SAP is promising to lower the cost of licensing, maintaining and hosting its core ERP applications by taking on all those tasks for a single subscription fee — a sort of digital transformation as a service, as CEO Christian Klein described it.
Enterprises taking up the offer, called “Rise with SAP,” will no longer pay separate licensing and maintenance fees, and their applications will be hosted by SAP in its own cloud rather than on premises or elsewhere.
Klein unveiled the offering on January 27, saying it would be generally available the next day.
While it sounds like a good deal if all goes smoothly, enterprises need to have a clear idea how they can get their applications back on premises, or at least under their control, if things don’t work out in the cloud for some reason, said Thomas Henzler, licenses and maintenance director for the German-speaking SAP User Group, DSAG.
“I still see a huge need for transparent processes in the step from a license to a subscription model, and potentially vice versa,” he said. “‘Rise with SAP’ must not be a one-way street.”
Rise with SAP is primarily aimed at moving on-premises S/4HANA workloads into SAP’s cloud, but the offer also extends to customers running S/4HANA in another cloud, or to those with heavily customized S/4HANA applications: Their workloads will move into the private cloud edition of S/4HANA.
There’s even something for customers still running Business Suite 7 on ECC, SAP’s older ERP platform. Thomas Saueressig, SAP’s executive board member responsible for product engineering, said Rise with SAP will take over some ECC systems. This could prove attractive for enterprises looking for a way to migrate to S/4HANA before SAP ends mainstream support for ECC in 2027.
Promising to cut the total cost of ownership — by up to 20%, according to Klein — while taking on more responsibility if things go wrong doesn’t seem like a great deal for SAP, but the company hopes to make its money back in three ways.
Simplifying business processes
First, it plans to apply its business process expertise to help businesses modernize, simplify and standardize the business processes implemented in the workloads it will manage, with the goal of removing customizations from customers’ S/4HANA cores and moving them out to its Business Technology Platform.
Then, by hosting at scale, it expects to be able to reduce infrastructure costs — even when taking on workloads that were already running on Microsoft Azure, Amazon Web Services or Google Cloud Platform.
And, of course, it could make it up on volume if it wins net new customers with this simplified commercial offering. To do that, though, it will have to demonstrate that the subscription-based service is free of the contentious access-based fees that have caused difficulties for customers seeking to integrate rival software-as-a-service offerings with SAP’s ERP core in the past.
Paul Cooper, chairman of the UK & Ireland SAP User Group (UKISUG), said SAP’s new offering could prove attractive to enterprises already in the midst of business transformation, or those that have been putting off migration from ECC to S/4HANA.

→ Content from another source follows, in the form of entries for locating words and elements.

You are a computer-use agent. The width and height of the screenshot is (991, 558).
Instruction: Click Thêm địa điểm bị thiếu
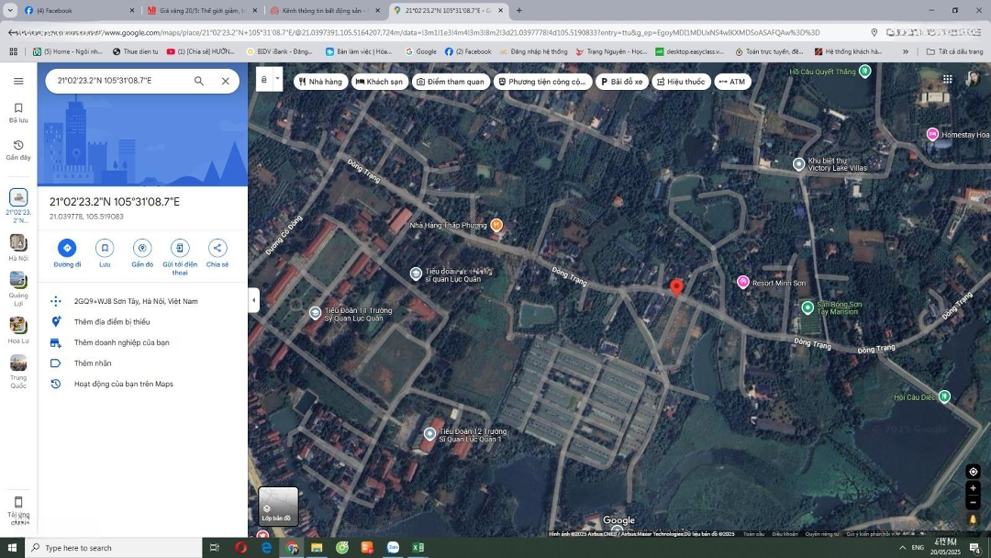coord(111,322)
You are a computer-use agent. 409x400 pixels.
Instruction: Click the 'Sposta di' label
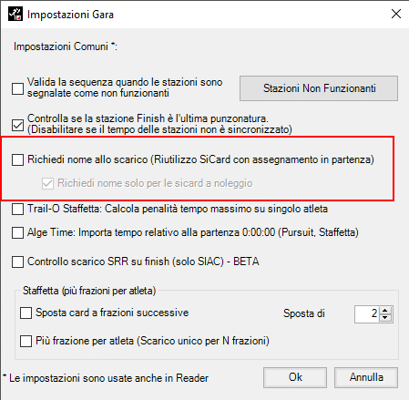pos(304,313)

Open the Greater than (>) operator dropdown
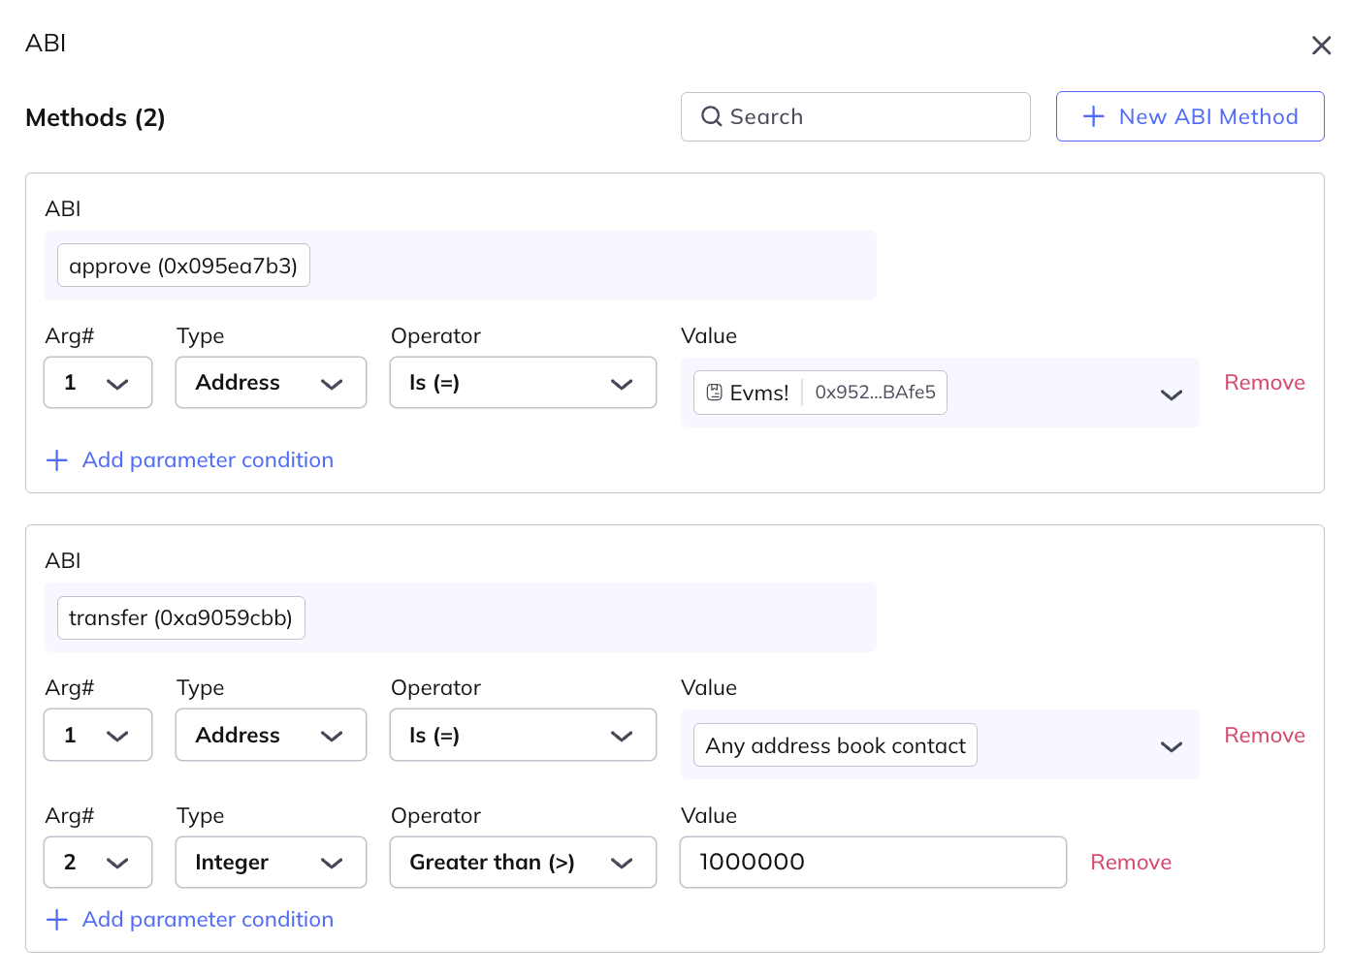click(523, 863)
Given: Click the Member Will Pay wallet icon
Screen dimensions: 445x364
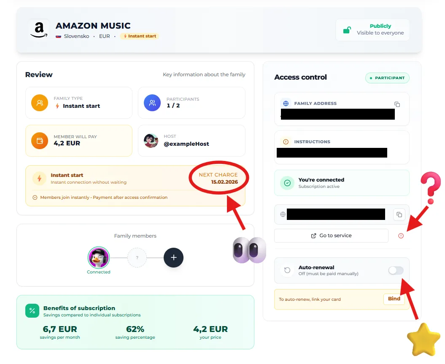Looking at the screenshot, I should (x=40, y=141).
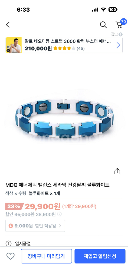This screenshot has width=128, height=277.
Task: Tap the 33% discount badge
Action: [x=15, y=206]
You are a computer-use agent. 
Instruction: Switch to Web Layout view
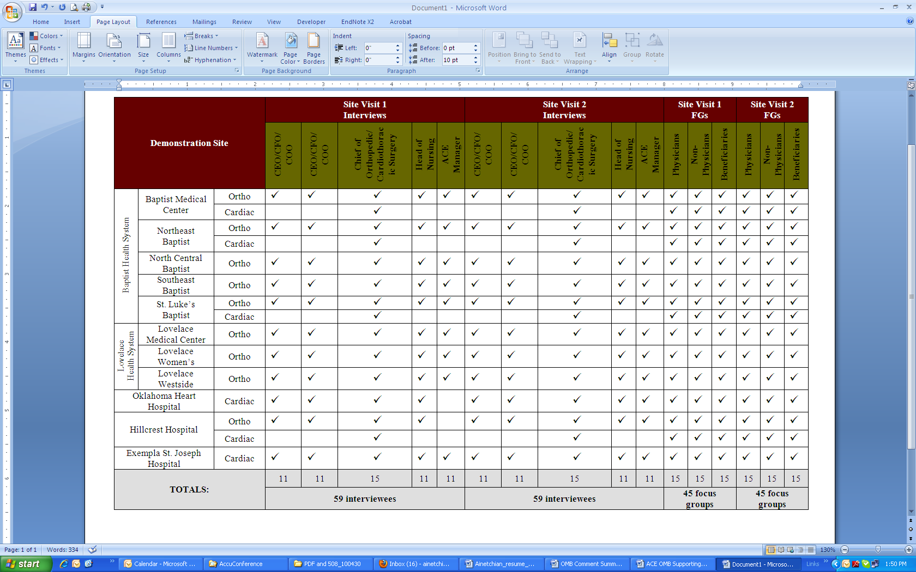click(791, 550)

“Every customer situation is different. For some, ‘Rise with SAP’ will potentially be an attractive offering, but ultimately customers will need more details, especially on the commercial aspect, before they can really make an informed decision,” he says.
Klein portrayed Rise with SAP as offering a one-stop shop, with only one organization, SAP, for CIOs to deal with if things go wrong — but in reality, the initiative will be highly dependent on SAP’s network of software partners, resellers, consultants and system integrators. The biggest are all on board, including the likes of Accenture, Deloitte, DXC, and EY, and Indian business process modernization companies such as HCL Technologies, Infosys, Tata Consultancy Services, Tech Mahindra, and Wipro.
French IT service provider Atos too is ready to deploy its 13,500 SAP professionals to help customers to Rise with SAP. It also plans to move its own SAP systems into the private cloud edition of S/4HANA, although it didn’t say whether it will be buying the Rise with SAP offering itself.
The bottom line for most CIOs is that they need to know more — a lot more — about how Rise with SAP will work and be priced before signing up.
As DSAG technology director Steffen Pietsch put it, “Right now there is not enough information available to evaluate the viability of the Rise model.”